Figure 2.

Viability and engraftment of EMSC following their transplantation to wounds. (A) Representative bright-field images of wounds with transplanted iRFP-expressing EMSC_Sp (upper row) or EMSC_Diss (bottom row) were taken on day 0, followed by fluorescent images acquired using the In-Vivo Xtreme System on various days following wound formation. The colored bar indicates the fluorescence intensity. The fold change in the fluorescent intensity is shown in the graph on the right. (B) (a) Immunostaining for GFP⁺ cells in wounds with transplanted Envy hESC-derived EMSC_Sp and EMSC_Diss 14 days after wound formation. Boxed areas are amplified and shown on the right. (b) The percentage of GFP⁺ cells (determined via DAPI staining of the nucleus) per wound section. (C) Flow cytometry to detect GFP⁺ cells in wounds with transplanted Envy hESC-derived EMSC_Sp and EMSC_Diss 7 and 14 days after wound formation.

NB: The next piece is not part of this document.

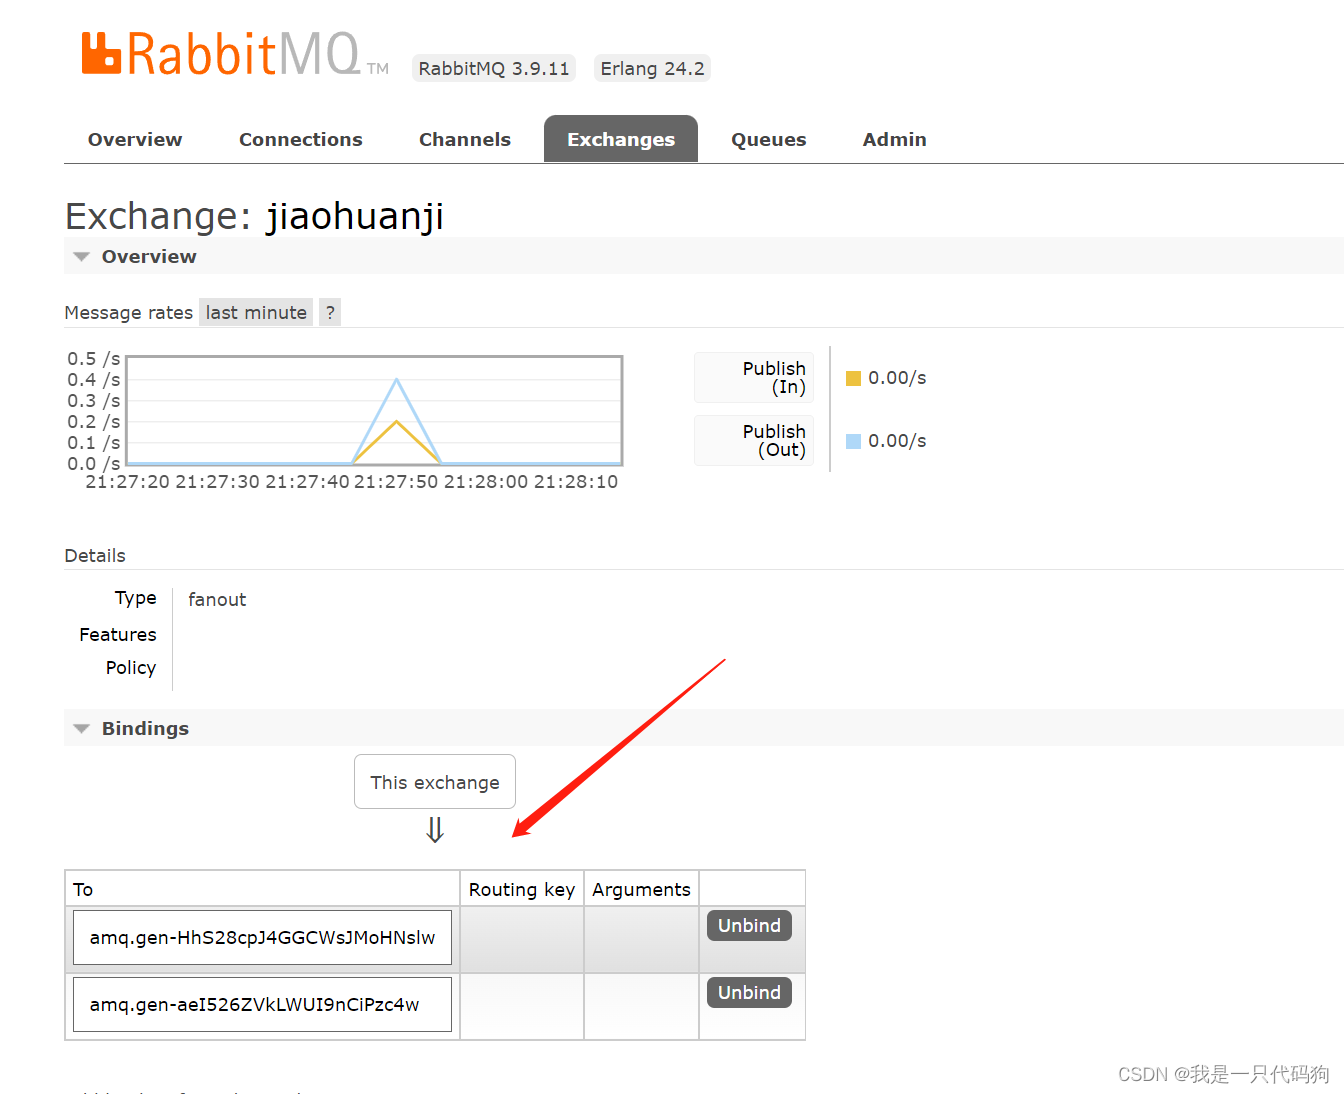This screenshot has height=1094, width=1344.
Task: Click the Publish (Out) rate button
Action: 754,440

Values represent the percentage of GFP⁺ cells from 3 biological repeats. (D) Cultured cells were isolated following the digestion of wounds with transplanted EMSC_Sp (Envy) 7 days after wound formation. Bright-field (left) and fluorescent (middle) images of the cultured cells were taken and merged (right). Scale bar = 200 μm. (E) Detection of human TK1 gDNA in mice 14 days after EMSC transplantation. One x 10⁶ EMSC_Sp and EMSC_Diss cells were transplanted to the skin wound. After 14 days, wounded skin was dissected, and total gDNA was extracted for PCR to detect human TK1. n = 3 biological repeats. * P < 0.05 for EMSC_Sp versus EMSC_Diss per student t-test.